Hello there, I believe your website may be having internet browser compatibility problems.
When I look at your website in Safari, it looks fine however, if opening in Internet
Explorer, it has some overlapping issues. I just wanted to provide you with a quick heads up!
Apart from that, fantastic site!
plaquenil side effects mayo clinic where can i get hydroxychloroquine
I have read so many content regarding the blogger lovers except
this article is really a good article, keep it
up.
plaquenil over the counter aralen medicine
cheap cialis cialis 20 mg
Good day! I could have sworn I’ve been to this blog before
but after going through some of the articles I realized it’s new to me.
Nonetheless, I’m definitely pleased I found it and I’ll be bookmarking it and checking back frequently!
Way cool! Some very valid points! I appreciate you writing this write-up plus the rest of the website is also really good.

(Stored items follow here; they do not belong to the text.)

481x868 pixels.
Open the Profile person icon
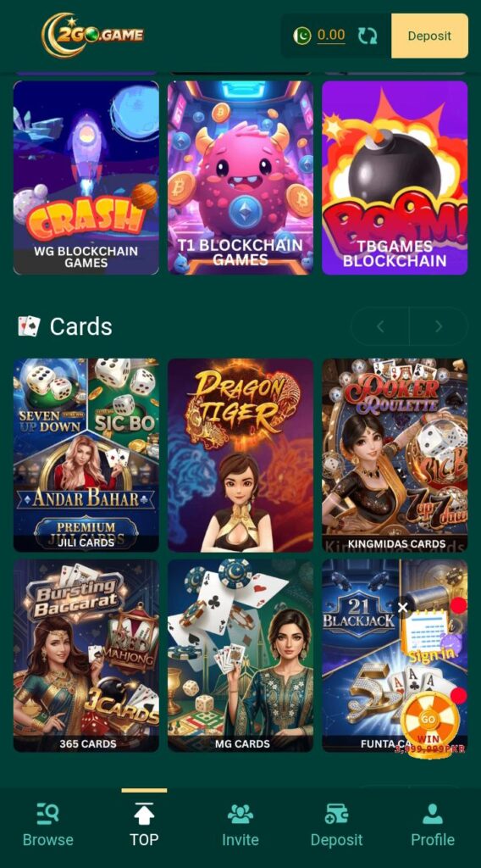coord(433,814)
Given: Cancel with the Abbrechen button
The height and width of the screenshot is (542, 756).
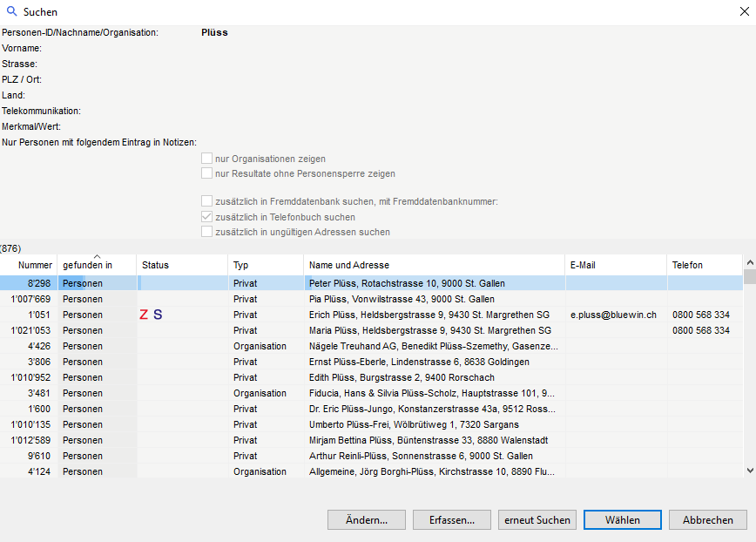Looking at the screenshot, I should pos(707,520).
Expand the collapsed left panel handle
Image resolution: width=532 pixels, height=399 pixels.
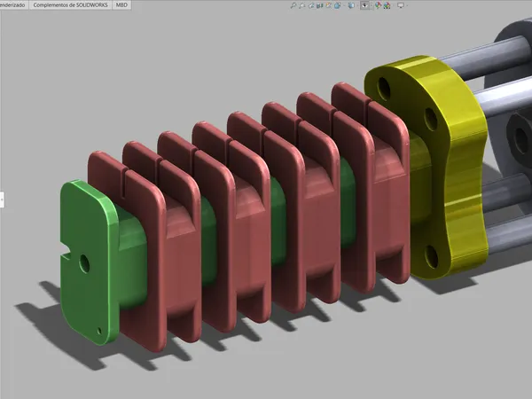click(x=2, y=197)
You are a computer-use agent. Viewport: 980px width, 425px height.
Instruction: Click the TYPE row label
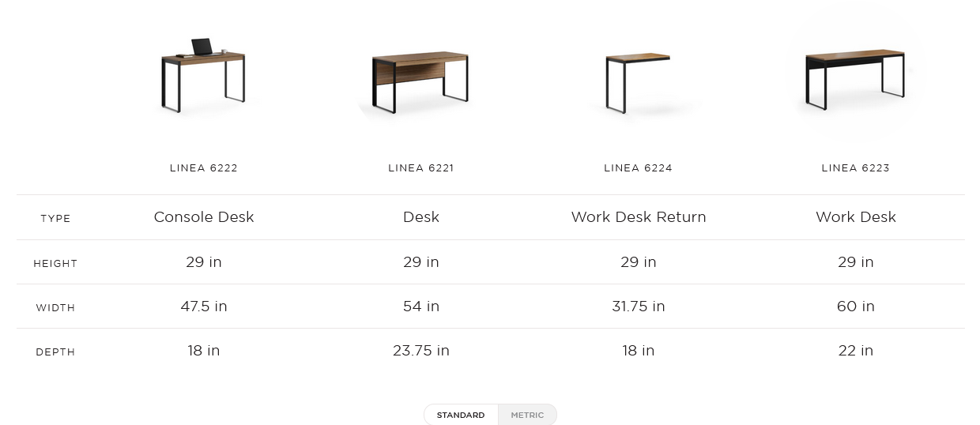[x=55, y=219]
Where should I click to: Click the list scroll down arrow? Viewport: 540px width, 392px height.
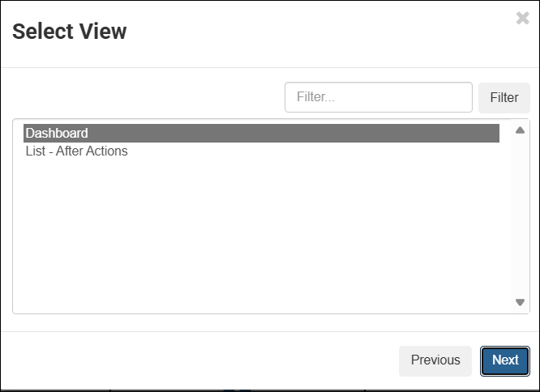[x=520, y=302]
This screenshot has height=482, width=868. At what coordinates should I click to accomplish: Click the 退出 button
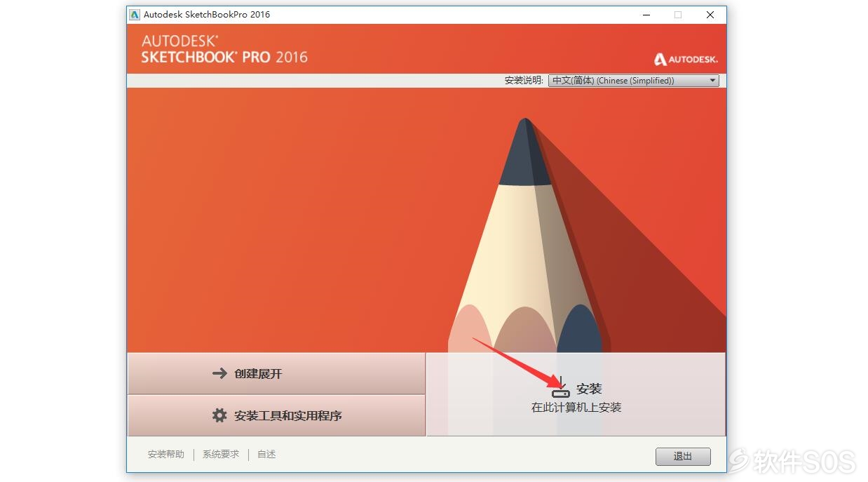coord(683,457)
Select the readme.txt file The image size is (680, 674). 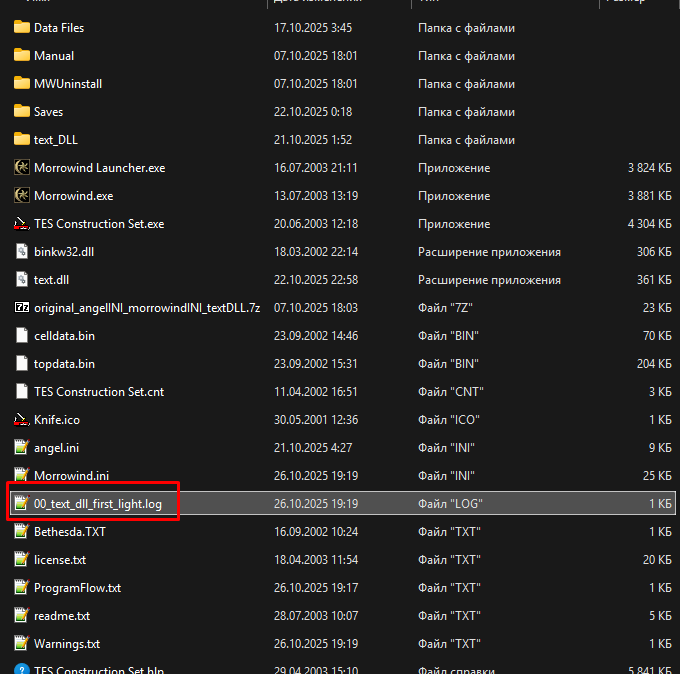point(62,616)
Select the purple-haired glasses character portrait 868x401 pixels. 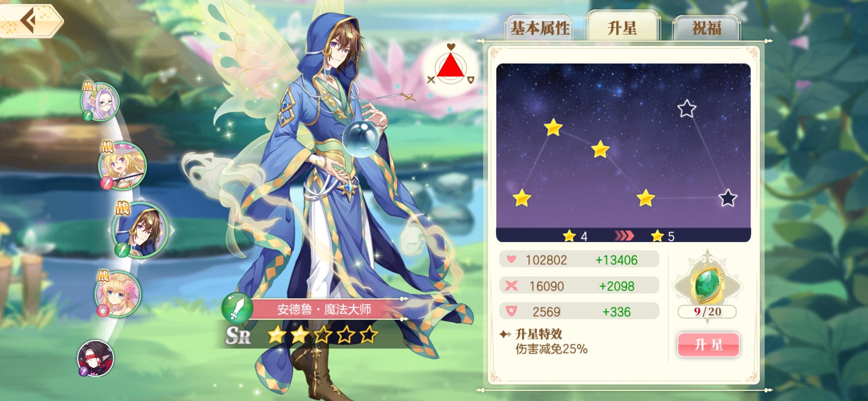pyautogui.click(x=100, y=101)
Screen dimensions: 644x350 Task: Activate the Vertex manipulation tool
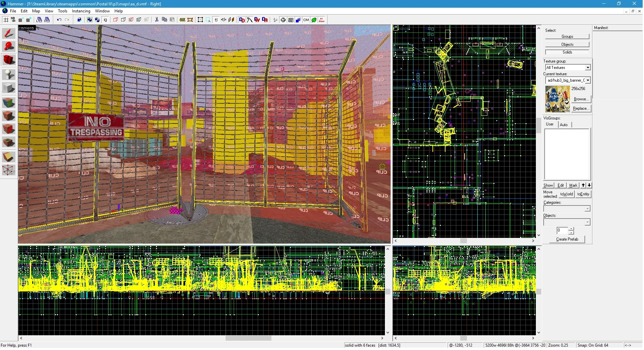click(x=9, y=170)
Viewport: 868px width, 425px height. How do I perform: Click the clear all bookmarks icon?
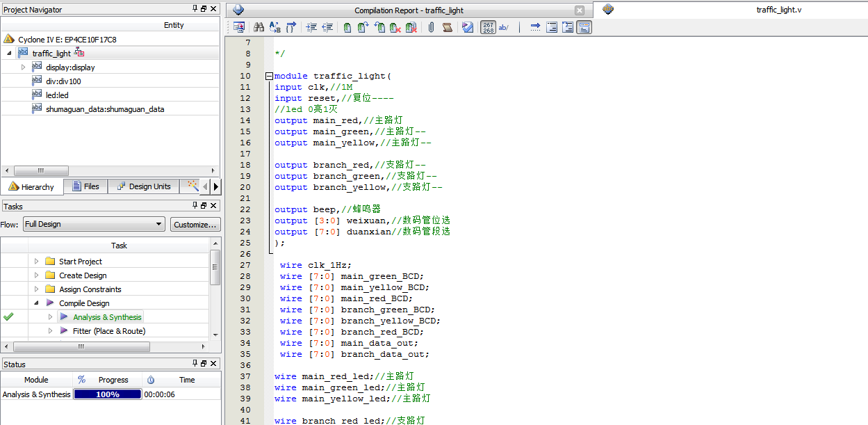coord(411,28)
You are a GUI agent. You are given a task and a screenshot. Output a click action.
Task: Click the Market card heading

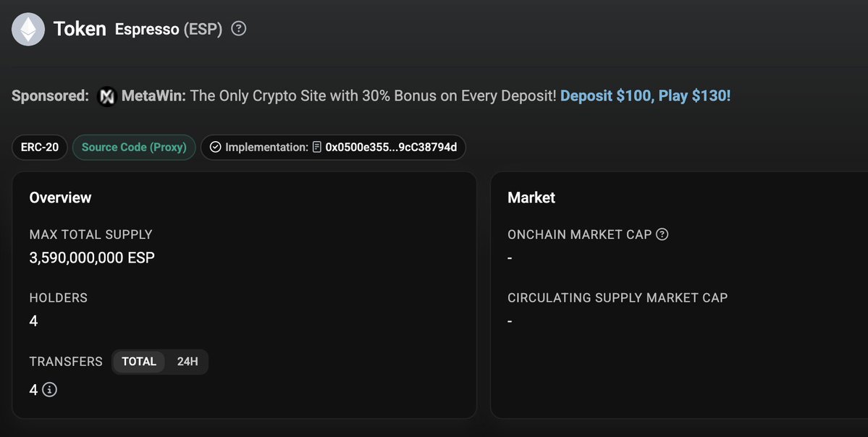pyautogui.click(x=531, y=198)
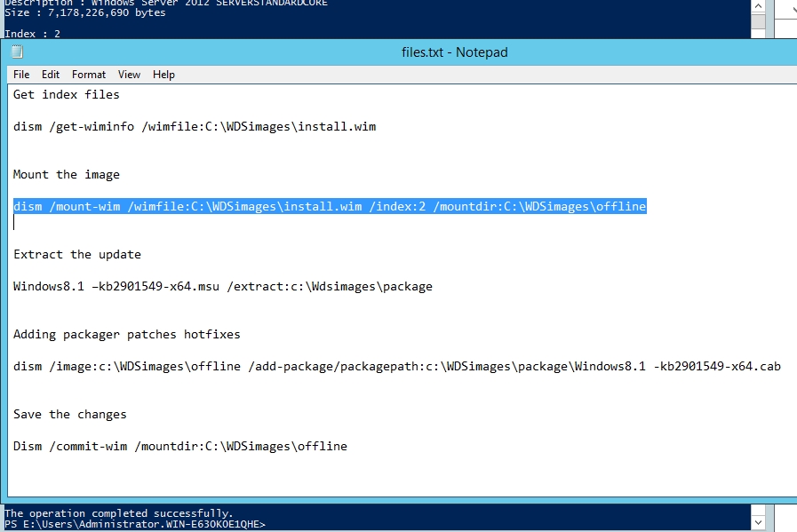Click the 'Get index files' heading text

coord(67,95)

Does your site have a contact page? I’m having a tough time locating it but, I’d like to shoot you an e-mail. I’ve got some ideas for your blog you might be interested in hearing. Either way, great website and I look forward to seeing it improve over time.|
This is a really good tip especially to those fresh to the blogosphere. Simple but very precise information… Thank you for sharing this one. A must read post!|
Attractive section of content. I just stumbled upon your weblog and in accession capital to assert that I get actually enjoyed account your blog posts. Anyway I’ll be subscribing to your feeds and even I achievement you access consistently rapidly.|
I feel that is among the most significant information for me. And i am glad studying your article. However want to observation on some basic things, The website style is ideal, the articles is in point of fact great : D. Excellent activity, cheers|
Good response in return of this question with firm arguments and telling all concerning that.|
Heya! I understand this is somewhat off-topic but I had to ask. Does building a well-established blog like yours take a lot of work? I am completely new to running a blog but I do write in my diary on a daily basis. I’d like to start a blog so I can share my personal experience and views online. Please let me know if you have any kind of suggestions or tips for new aspiring blog owners. Thankyou!|
Your style is really unique in comparison to other people I’ve read stuff from. Thanks for posting when you’ve got the opportunity, Guess I’ll just book mark this page.
This is a topic that is close to my heart… Thank you! Where are your contact details though?
This is the perfect web site for everyone who wants to understand this topic. You understand so much its almost hard to argue with you (not that I really would want toÖHaHa). You definitely put a brand new spin on a topic that’s been written about for decades. Excellent stuff, just wonderful!
I want to to thank you for this fantastic read!! I certainly loved every little bit of it. I’ve got you book marked to look at new stuff you postÖ
cialis alternative cialis black is it safe
Greetings, There’s no doubt that your web site could possibly be having browser compatibility problems. Whenever I look at your blog in Safari, it looks fine however, when opening in IE, it’s got some overlapping issues. I just wanted to give you a quick heads up! Other than that, wonderful blog!
This is a topic which is near to my heart… Cheers! Where are your contact details though?
I’d like to thank you for the efforts you’ve put in penning this website. I am hoping to view the same high-grade content from you later on as well. In truth, your creative writing abilities has encouraged me to get my very own site now 😉
Howdy! I could have sworn Iíve been to this site before but after browsing through many of the articles I realized itís new to me. Nonetheless, Iím definitely pleased I found it and Iíll be bookmarking it and checking back frequently!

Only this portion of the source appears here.